Lo dijimos el lunes y hoy lo repetimos con más fuerza. La propuesta del gobierno de reducir en un 50% los fondos asignados a los partidos políticos es parte de lo que se necesita en estos tiempos. Ya bastaba de hablar tanto de sacrificio sin tomar decisiones concretas. Si el país atraviesa un momento difícil, el primer mensaje tenía que venir desde lo público.
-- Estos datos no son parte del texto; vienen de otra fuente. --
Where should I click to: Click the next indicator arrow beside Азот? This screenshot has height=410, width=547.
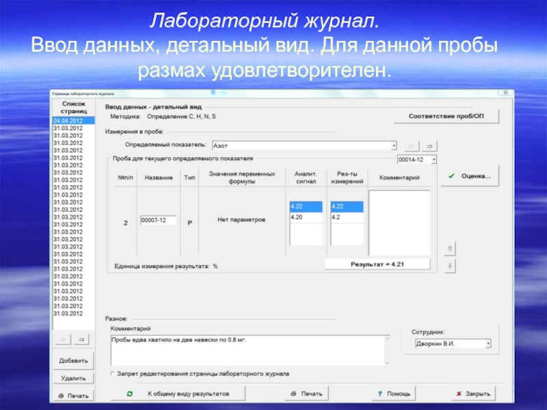tap(431, 146)
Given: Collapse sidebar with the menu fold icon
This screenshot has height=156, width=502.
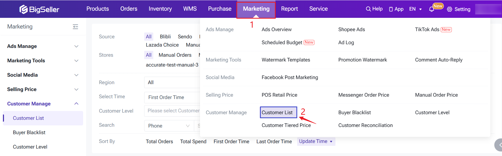Looking at the screenshot, I should coord(75,27).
Y que ahora los partidos no vengan con el discurso de que esto debilita a la oposición o afecta la competencia democrática. No estamos en campaña electoral. No estamos en tiempo de proselitismo. A ustedes también les toca sacrificarse. Aquí todo el que recibe dinero público tiene que ajustarse el cinturón. No solo los ciudadanos.
Pero nosotros vamos más allá. Esta decisión debe abrir una discusión seria sobre un modelo de financiamiento político que no ha funcionado. No ha impedido la entrada de dinero del narcotráfico ni de la corrupción al sistema de partidos. No ha evitado que organizaciones sin verdadera representación electoral reciban millones cada año por apenas acumular unos votos. Y tampoco ha garantizado transparencia real.
Porque esos fondos no son de los partidos. Son fondos públicos. Y los ciudadanos tienen derecho a saber en qué se gastan, cómo se distribuyen y a quiénes benefician internamente.
Reducirlos es apenas el primer paso. Lo que sigue es fiscalizarlos de verdad y construir un modelo que sí funcione.